130 000 enfants passent entre les mailles du filet de l'INE
Mais le ministre de l’Intérieur, Gérald Darmanin, ne veut pas laisser tomber ce qu’il appelle «les petits fantômes de la République», ces enfants qui disparaissent des radars de l’école, surtout des «petites filles dans certains quartiers», assure-t-il dans le Figaro ce mercredi. Sa solution pour sauver les enfants «des griffes des islamistes», selon ses mots ? Doter chaque jeune d’un identifiant national personnel «pour savoir qui est inscrit à l’école, y compris celle à domicile», puisqu’il en restera une petite poignée d’exemptés. En vérité, les élèves inscrits à l’école publique et privée sous contrat ont déjà tous un identifiant national élève (INE), qui existe depuis 2005. «Cela permet de suivre l’élève durant toute sa scolarité, jusqu’à ses 18 ans. Cet identifiant figure dans les examens, comme le brevet du collège, le bac et les lycéens en ont besoin pour s’inscrire sur Parcoursup», explique Valérie Piau, avocate spécialisée en droit de l’éducation.
Problème : 130 000 enfants passent aujourd’hui entre les mailles du filet de cet INE, selon le ministère de l’Education nationale. Parmi eux, environ 100 000 étudient dans des écoles hors contrats et près de 30 000 à domicile, qui ne suivent pas les cours du Centre national d’enseignement à distance (Cned). «On a du mal à suivre les enfants qui quittent l’école, remarque Anne Brugnera, députée LREM, chargée en 2018 d’une mission parlementaire sur la déscolarisation et sur laquelle s’appuie ce volet du projet de loi. Si les enfants ont tous un identifiant, cela nous permettra de vérifier que chacun a bien une instruction à laquelle il a droit. L’instruction à domicile passe par une déclaration à la mairie, mais quand les parents ne le font pas, il y a des trous dans la raquette.» Les familles peuvent faire l’objet d’une enquête de la mairie une fois tous les deux ans et d’un contrôle pédagogique annuel de l’Education nationale mais dans les faits, il manque des inspecteurs et les mairies sont souvent dépassées. Cette proposition de mise en place d’un identifiant sera présentée au Parlement sous la forme d’un amendement gouvernemental, après la présentation du projet de loi qui se tiendra en conseil des ministres le 9 décembre.

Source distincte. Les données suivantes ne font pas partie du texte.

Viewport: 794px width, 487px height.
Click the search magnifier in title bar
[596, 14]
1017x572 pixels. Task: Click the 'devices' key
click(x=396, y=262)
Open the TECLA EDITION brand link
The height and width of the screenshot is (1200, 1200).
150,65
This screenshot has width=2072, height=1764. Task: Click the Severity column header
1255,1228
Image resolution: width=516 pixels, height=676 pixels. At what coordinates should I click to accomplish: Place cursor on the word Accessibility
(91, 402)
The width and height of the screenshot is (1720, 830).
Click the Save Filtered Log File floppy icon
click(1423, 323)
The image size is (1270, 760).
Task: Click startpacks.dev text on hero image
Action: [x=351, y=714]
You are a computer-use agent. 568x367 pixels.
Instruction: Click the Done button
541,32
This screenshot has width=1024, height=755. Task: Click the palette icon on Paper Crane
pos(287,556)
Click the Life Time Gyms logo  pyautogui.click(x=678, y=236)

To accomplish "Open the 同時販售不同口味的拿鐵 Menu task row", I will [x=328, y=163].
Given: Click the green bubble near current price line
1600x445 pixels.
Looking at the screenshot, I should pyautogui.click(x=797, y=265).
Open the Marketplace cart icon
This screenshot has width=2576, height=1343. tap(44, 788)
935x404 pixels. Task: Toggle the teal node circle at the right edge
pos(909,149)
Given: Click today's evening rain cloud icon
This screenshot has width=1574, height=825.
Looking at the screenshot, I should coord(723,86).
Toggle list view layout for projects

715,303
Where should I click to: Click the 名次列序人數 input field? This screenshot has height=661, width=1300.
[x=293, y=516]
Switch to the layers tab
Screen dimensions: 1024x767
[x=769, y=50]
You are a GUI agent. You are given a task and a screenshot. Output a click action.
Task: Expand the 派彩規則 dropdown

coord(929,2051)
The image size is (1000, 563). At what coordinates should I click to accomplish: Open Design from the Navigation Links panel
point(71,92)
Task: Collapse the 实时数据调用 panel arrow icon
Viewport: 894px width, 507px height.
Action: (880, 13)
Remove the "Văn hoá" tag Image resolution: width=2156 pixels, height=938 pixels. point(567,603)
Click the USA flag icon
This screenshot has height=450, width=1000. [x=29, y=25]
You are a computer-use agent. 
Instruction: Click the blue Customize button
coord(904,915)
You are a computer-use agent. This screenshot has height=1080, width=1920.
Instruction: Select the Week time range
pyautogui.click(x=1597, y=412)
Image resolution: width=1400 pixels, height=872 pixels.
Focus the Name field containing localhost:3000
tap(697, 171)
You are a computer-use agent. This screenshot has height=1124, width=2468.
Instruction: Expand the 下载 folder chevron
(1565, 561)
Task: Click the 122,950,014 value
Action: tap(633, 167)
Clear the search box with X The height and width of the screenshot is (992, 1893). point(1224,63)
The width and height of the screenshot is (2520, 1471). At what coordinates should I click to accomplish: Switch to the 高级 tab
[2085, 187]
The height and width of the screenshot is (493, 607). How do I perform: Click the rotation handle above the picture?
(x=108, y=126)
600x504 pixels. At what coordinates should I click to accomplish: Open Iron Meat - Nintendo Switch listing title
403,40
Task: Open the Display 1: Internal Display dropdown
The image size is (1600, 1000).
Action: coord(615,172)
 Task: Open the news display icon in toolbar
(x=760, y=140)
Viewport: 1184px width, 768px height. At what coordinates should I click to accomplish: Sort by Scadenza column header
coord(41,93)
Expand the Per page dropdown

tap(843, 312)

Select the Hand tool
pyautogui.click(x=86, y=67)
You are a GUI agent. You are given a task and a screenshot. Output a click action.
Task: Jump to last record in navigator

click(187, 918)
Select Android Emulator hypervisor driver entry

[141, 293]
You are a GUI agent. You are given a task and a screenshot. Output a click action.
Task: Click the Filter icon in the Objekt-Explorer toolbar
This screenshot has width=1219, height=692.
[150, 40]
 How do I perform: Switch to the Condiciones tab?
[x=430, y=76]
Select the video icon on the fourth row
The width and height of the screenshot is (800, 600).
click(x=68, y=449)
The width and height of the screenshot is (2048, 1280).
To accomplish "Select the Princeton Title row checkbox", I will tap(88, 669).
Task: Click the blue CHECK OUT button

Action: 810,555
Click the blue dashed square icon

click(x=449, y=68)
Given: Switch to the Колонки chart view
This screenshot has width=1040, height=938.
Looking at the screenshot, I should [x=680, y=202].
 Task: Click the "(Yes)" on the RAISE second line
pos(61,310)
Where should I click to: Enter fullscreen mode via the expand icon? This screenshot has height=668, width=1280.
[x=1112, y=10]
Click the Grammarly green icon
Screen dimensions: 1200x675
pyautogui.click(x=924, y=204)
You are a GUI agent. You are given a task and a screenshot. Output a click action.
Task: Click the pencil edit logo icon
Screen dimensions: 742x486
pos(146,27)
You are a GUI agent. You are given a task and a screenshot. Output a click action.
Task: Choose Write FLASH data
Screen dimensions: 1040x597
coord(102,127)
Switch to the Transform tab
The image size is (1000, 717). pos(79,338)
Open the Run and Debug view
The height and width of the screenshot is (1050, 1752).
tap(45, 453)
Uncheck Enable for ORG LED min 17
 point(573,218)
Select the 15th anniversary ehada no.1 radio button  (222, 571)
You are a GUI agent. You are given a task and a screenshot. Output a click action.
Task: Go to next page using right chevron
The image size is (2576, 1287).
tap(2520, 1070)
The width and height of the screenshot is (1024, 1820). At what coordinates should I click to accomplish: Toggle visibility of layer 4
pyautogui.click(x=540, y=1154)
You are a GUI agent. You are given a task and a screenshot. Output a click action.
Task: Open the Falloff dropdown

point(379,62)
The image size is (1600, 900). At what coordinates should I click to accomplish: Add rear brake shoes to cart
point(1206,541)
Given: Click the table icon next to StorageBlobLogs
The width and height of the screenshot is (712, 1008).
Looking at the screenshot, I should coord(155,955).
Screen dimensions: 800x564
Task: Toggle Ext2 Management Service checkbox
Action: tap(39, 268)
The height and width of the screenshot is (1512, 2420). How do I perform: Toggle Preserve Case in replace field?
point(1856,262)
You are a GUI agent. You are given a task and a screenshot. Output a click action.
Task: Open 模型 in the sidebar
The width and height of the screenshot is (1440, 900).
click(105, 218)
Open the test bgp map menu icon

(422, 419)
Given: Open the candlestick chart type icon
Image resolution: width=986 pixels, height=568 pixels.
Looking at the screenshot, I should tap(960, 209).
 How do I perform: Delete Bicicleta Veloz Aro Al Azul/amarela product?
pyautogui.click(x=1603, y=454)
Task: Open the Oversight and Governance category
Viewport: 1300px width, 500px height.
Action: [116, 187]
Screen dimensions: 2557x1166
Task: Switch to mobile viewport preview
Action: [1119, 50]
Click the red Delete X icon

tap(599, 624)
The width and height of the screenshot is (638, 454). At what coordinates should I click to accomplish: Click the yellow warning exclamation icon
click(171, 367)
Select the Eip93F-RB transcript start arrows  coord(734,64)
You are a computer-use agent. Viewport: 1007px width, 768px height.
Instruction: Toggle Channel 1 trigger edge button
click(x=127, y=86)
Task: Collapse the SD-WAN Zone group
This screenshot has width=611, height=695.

Fermer plus rapidement les établissements illégaux
Enfin, toujours pour lutter contre l’islam radical, le texte de loi devra permettre de fermer des «établissements illégalement ouverts» ainsi que des établissements privés présentant des «dérives» ou des «manquements graves», «dans les meilleurs délais». C’est donc l’autorité administrative, et non plus judiciaire, qui rendra la décision de fermer une école en cas de problème. «Il faudra ensuite que le délai de saisie du juge soit immédiat et qu’il statue rapidement sinon on porterait atteinte à la liberté de créer un établissement scolaire», prévient Bernard Toulemonde. Selon la Fondation pour l’école qui promeut ce modèle, les établissements hors contrat sont à 70% laïques. Sur les 30% confessionnels, plus de la moitié est catholique.